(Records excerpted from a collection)
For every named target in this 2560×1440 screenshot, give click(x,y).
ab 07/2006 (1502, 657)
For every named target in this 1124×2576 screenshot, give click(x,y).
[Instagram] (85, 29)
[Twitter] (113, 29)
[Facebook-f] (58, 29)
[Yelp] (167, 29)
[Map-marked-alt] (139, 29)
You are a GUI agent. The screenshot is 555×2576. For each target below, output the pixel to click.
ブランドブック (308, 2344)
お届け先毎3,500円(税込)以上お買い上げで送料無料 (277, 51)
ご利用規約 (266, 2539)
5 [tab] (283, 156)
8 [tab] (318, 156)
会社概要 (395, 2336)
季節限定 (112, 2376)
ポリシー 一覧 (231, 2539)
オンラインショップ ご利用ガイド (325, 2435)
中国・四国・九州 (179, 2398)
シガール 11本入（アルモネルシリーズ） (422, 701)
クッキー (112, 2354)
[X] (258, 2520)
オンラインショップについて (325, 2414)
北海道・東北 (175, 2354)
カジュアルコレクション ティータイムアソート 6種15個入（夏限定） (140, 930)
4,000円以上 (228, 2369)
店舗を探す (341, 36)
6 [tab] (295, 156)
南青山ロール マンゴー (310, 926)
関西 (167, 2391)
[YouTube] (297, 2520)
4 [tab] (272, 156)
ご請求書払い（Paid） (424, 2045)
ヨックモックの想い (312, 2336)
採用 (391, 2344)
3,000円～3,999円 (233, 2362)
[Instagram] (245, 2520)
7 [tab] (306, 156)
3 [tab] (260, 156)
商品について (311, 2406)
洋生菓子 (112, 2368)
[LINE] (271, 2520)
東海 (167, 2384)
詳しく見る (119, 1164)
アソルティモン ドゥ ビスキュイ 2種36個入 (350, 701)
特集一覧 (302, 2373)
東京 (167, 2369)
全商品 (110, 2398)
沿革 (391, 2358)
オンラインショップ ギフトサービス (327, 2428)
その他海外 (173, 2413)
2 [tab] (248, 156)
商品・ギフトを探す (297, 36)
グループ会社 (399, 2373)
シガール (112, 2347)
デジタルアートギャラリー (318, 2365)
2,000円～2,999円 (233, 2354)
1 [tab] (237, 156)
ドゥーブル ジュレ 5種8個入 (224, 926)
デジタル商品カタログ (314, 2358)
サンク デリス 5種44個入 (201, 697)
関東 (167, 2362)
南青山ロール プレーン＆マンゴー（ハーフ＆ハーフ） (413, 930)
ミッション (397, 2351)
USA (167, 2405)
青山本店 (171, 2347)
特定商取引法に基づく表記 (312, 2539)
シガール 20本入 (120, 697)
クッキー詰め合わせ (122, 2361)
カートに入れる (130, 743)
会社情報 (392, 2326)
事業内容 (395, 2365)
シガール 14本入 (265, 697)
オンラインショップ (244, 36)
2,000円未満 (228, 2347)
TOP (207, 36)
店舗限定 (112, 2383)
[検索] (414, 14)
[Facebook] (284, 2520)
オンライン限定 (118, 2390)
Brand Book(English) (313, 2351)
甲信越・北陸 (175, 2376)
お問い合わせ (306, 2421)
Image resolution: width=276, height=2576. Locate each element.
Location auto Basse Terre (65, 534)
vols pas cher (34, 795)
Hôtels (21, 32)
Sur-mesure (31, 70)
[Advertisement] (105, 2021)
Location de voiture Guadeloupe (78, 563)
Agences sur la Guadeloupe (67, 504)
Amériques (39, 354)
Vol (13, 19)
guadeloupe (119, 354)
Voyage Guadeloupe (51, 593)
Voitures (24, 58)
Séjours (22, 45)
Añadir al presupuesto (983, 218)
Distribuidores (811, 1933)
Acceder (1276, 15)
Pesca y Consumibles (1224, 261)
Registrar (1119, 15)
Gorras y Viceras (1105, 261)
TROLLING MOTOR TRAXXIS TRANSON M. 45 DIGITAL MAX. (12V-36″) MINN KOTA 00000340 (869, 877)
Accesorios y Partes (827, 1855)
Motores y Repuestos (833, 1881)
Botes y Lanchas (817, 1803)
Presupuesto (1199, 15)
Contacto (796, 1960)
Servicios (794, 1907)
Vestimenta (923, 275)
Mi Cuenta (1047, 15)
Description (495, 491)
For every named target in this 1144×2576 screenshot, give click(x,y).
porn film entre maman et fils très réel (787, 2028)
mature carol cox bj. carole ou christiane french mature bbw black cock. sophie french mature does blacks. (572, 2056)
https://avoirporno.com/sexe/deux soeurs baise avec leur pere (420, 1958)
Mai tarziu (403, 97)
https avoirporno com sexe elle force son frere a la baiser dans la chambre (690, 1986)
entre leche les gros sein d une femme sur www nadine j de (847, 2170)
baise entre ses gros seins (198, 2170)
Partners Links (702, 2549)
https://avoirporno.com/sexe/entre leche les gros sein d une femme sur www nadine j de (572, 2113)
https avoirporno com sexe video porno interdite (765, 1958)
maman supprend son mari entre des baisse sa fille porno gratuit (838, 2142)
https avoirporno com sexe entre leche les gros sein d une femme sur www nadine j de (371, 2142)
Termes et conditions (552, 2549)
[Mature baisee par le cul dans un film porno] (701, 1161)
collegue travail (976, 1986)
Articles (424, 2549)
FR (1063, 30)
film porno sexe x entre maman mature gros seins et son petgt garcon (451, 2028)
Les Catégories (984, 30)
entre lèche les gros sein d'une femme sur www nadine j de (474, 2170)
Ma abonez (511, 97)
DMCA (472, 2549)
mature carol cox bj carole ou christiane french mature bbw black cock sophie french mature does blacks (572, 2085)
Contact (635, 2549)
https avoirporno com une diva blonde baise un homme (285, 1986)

**WHAT THE TASK REQUIRES**. Write out only the lines that run from the line containing "甲信越・北陸 (175, 2376)" through the line containing "maman supprend son", both included, exactly as they appear above.

**TASK RESULT**.
甲信越・北陸 (175, 2376)
お問い合わせ (306, 2421)
Image resolution: width=276, height=2576. Locate each element.
Location auto Basse Terre (65, 534)
vols pas cher (34, 795)
Hôtels (21, 32)
Sur-mesure (31, 70)
[Advertisement] (105, 2021)
Location de voiture Guadeloupe (78, 563)
Agences sur la Guadeloupe (67, 504)
Amériques (39, 354)
Vol (13, 19)
guadeloupe (119, 354)
Voyage Guadeloupe (51, 593)
Voitures (24, 58)
Séjours (22, 45)
Añadir al presupuesto (983, 218)
Distribuidores (811, 1933)
Acceder (1276, 15)
Pesca y Consumibles (1224, 261)
Registrar (1119, 15)
Gorras y Viceras (1105, 261)
TROLLING MOTOR TRAXXIS TRANSON M. 45 DIGITAL MAX. (12V-36″) MINN KOTA 00000340 (869, 877)
Accesorios y Partes (827, 1855)
Motores y Repuestos (833, 1881)
Botes y Lanchas (817, 1803)
Presupuesto (1199, 15)
Contacto (796, 1960)
Servicios (794, 1907)
Vestimenta (923, 275)
Mi Cuenta (1047, 15)
Description (495, 491)
For every named target in this 1144×2576 screenshot, give click(x,y).
porn film entre maman et fils très réel (787, 2028)
mature carol cox bj. carole ou christiane french mature bbw black cock. sophie french mature does blacks. (572, 2056)
https://avoirporno.com/sexe/deux soeurs baise avec leur pere (420, 1958)
Mai tarziu (403, 97)
https avoirporno com sexe elle force son frere a la baiser dans la chambre (690, 1986)
entre leche les gros sein d une femme sur www nadine j de (847, 2170)
baise entre ses gros seins (198, 2170)
Partners Links (702, 2549)
https://avoirporno.com/sexe/entre leche les gros sein d une femme sur www nadine j de (572, 2113)
https avoirporno com sexe video porno interdite (765, 1958)
maman supprend son mari entre des baisse sa fille porno gratuit (838, 2142)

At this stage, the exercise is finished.